Research ArticleOriginal Article
Open Access

Prognostic significance and clinicopathological features of hypoxic inducible factor-2alpha expression in hepatocellular carcinoma

Qiyang Yao, Yang Lv, Tingting Pan, Yongju Liu, Jie Ma and Geliang Xu
Saudi Medical Journal January 2015, 36 (2) 170-175; DOI: https://doi.org/10.15537/smj.2015.2.10554

Abstract

Objectives: To assess the association between hypoxic inducible factor-2alpha (HIF-2α) and hepatocellular carcinoma (HCC) by meta-analysis.

Methods: This study was carried out at Anhui Province Hospital, Hefei, Anhui, China in February 2014. We searched various databases for studies published in English or Chinese up to February 28, 2014. The hazard ratio for overall survival and analyzed odds ratio were combined to evaluate the clinicopathological features of HIF-2α expression in HCC.

Results: A total of 7 eligible studies comprising 1066 patients with HCC were identified after our full assessment according to inclusion criteria. All of the patients came from China. The results indicated that the association between HIF-2α expression and prognostic values in HCC was inconspicuous, while the expression of HIF-2α was significantly associated with capsule infiltration, vein invasion, and histological grade.

Conclusion: Expression of HIF-2α was associated with invasion and metastasis in HCC, but did not have a distinct significance in prognosis, according to the limited evidence. However, high quality, large sample size, and controlled trials are required.

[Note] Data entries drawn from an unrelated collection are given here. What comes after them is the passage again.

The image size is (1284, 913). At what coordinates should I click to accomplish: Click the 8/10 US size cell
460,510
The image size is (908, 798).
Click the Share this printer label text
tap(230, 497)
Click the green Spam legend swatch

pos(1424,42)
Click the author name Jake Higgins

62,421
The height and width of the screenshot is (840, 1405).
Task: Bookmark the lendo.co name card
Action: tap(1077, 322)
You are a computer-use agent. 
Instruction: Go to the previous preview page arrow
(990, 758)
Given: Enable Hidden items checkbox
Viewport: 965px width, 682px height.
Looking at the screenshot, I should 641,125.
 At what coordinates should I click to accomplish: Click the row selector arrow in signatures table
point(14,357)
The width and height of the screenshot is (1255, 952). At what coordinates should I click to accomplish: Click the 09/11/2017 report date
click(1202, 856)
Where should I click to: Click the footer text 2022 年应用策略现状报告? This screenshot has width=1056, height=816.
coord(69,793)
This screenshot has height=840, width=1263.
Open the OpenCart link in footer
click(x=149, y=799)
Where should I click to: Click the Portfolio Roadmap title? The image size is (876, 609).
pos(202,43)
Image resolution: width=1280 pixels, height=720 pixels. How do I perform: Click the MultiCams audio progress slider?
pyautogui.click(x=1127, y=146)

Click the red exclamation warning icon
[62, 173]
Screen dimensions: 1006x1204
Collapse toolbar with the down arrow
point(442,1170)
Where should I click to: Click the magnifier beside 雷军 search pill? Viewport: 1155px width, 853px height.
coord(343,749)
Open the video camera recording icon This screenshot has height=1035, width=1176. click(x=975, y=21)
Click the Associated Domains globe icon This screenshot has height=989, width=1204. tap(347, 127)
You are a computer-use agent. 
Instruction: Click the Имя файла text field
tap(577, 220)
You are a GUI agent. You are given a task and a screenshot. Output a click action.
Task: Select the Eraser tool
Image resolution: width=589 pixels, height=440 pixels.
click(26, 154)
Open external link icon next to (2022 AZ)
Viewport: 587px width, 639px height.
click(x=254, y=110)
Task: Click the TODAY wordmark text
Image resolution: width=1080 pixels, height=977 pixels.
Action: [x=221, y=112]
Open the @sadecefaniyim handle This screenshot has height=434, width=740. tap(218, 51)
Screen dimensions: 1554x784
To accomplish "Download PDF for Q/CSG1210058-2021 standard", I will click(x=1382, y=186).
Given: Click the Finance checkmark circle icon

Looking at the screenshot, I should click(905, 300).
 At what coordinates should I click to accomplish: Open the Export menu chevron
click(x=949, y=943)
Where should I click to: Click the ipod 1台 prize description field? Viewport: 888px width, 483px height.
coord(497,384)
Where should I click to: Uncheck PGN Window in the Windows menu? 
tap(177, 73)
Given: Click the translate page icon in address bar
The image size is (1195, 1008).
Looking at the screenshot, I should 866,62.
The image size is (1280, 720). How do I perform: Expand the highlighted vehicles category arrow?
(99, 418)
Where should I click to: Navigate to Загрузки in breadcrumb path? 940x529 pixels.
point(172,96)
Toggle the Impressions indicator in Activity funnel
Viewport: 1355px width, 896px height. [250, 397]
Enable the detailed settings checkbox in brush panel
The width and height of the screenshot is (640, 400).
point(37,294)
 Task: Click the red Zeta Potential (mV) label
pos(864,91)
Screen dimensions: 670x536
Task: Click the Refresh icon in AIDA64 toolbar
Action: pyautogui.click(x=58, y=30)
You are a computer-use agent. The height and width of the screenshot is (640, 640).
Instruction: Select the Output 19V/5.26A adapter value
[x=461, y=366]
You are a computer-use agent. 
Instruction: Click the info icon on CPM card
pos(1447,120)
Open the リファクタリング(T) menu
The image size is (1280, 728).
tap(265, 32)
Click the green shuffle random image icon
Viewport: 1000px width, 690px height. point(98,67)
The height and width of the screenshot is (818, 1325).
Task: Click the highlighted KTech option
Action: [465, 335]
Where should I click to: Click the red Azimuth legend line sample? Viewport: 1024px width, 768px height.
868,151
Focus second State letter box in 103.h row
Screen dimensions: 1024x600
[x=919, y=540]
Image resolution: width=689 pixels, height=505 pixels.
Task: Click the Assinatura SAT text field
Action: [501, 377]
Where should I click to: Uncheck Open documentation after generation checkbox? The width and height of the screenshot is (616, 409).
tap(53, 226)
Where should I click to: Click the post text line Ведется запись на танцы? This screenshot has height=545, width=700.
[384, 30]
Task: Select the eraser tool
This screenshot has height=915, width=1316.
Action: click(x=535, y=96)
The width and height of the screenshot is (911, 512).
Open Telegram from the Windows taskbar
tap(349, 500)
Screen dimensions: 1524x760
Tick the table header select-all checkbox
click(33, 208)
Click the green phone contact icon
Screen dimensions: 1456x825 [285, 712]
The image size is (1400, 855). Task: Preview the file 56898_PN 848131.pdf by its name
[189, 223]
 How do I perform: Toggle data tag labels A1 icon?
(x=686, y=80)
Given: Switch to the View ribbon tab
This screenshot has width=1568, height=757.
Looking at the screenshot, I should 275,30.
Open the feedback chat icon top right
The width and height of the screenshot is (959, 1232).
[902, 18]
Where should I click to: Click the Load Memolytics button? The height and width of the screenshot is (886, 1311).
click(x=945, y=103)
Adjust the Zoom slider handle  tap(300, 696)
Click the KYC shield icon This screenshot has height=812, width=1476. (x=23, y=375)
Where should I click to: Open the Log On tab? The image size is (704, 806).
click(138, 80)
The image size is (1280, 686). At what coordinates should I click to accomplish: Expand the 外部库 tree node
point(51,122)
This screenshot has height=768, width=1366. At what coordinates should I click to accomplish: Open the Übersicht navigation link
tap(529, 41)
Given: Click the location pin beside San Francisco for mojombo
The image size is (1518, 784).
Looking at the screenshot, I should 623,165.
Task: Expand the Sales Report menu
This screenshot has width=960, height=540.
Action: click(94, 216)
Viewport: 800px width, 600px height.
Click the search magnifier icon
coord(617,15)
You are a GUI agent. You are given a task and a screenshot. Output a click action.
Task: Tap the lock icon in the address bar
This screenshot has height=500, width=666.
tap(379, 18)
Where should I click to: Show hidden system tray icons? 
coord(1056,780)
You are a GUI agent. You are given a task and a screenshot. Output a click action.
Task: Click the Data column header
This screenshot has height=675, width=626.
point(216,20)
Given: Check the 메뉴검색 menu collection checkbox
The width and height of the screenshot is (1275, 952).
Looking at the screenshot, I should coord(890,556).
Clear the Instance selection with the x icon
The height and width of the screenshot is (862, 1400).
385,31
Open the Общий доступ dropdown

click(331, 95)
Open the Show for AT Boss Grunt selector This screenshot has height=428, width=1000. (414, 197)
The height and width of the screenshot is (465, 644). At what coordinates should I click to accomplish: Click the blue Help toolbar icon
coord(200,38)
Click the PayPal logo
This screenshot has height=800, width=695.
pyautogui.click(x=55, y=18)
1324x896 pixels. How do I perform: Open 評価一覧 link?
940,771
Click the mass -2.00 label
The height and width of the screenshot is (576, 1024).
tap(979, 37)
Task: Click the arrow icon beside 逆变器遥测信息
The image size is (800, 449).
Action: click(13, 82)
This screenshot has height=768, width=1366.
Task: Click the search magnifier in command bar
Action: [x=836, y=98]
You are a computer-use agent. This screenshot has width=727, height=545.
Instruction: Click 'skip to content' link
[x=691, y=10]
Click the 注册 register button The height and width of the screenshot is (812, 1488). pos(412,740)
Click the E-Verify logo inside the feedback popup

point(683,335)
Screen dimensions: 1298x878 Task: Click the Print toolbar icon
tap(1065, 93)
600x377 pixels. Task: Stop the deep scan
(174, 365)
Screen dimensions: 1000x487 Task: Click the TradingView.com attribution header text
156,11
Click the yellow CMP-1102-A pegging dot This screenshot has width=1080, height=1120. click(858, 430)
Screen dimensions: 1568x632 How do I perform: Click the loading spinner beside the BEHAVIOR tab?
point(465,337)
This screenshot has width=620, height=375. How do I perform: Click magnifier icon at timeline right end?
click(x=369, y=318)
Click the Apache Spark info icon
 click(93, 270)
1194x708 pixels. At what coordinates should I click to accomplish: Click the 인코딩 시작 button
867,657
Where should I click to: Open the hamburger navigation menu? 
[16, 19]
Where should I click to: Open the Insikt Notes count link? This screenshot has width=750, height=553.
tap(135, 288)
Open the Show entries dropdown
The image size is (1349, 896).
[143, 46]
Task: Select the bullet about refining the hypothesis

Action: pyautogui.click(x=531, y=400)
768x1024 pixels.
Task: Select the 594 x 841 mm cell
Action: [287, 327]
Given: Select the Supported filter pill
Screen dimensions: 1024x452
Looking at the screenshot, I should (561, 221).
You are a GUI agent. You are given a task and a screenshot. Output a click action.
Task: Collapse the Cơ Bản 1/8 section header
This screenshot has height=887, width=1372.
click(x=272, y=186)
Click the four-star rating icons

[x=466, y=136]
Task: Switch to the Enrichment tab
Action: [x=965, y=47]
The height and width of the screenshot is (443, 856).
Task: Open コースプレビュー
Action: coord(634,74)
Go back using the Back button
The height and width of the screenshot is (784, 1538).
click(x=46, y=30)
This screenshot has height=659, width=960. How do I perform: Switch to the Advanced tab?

Hepatocellular carcinoma (HCC) is the sixth most common cancer of humans, and the third leading cause of cancer-relation deaths worldwide.1 In spite of advances in surgical technique and early diagnosis, the prognosis of HCC is still poor due to high recurrence and metastatic rate. The recurrence rate in the first year after curative surgery reaches up to 40%.2 However, the mechanism is complex and unclear. Thus, it is essential to identify new molecules targeted in the development of HCC. Hypoxic inducible factors (HIFs) which include HIF-1, HIF-2, and HIF-3, were reported to play a crucial role in HCC development. The latest evidence indicates that HIF-1a is up-regulated in HCC development, and its expression may be associated with the clinical outcome of HCC.3 Similarly, HIF-2α which is encoded by the endothelial PAS domain protein 1 (EPAS1) gene, shares 48% similarity in amino acid sequence and certain overlapping functions with HIF-1a.4 Under the condition of hypoxia in vitro, the HIF-2α protein is gradually accumulated so that it can persistently activate downstream target genes, while HIF-1a is transiently stabilized and primarily mediates acute responses, which suggests that HIF-2α plays a more essential role in the hypoxia response in tumors.5 Increasing evidence indicates that expression of HIF-2α is deregulated in a variety of solid tumors, and its expression may be associated with clinical progression and outcome of tumors. However, less is known about the expression and roles of HIF-2α in HCC. The existing studies have not provided conclusive evidence that HIF-2α overexpression was relevant to the progression of HCC.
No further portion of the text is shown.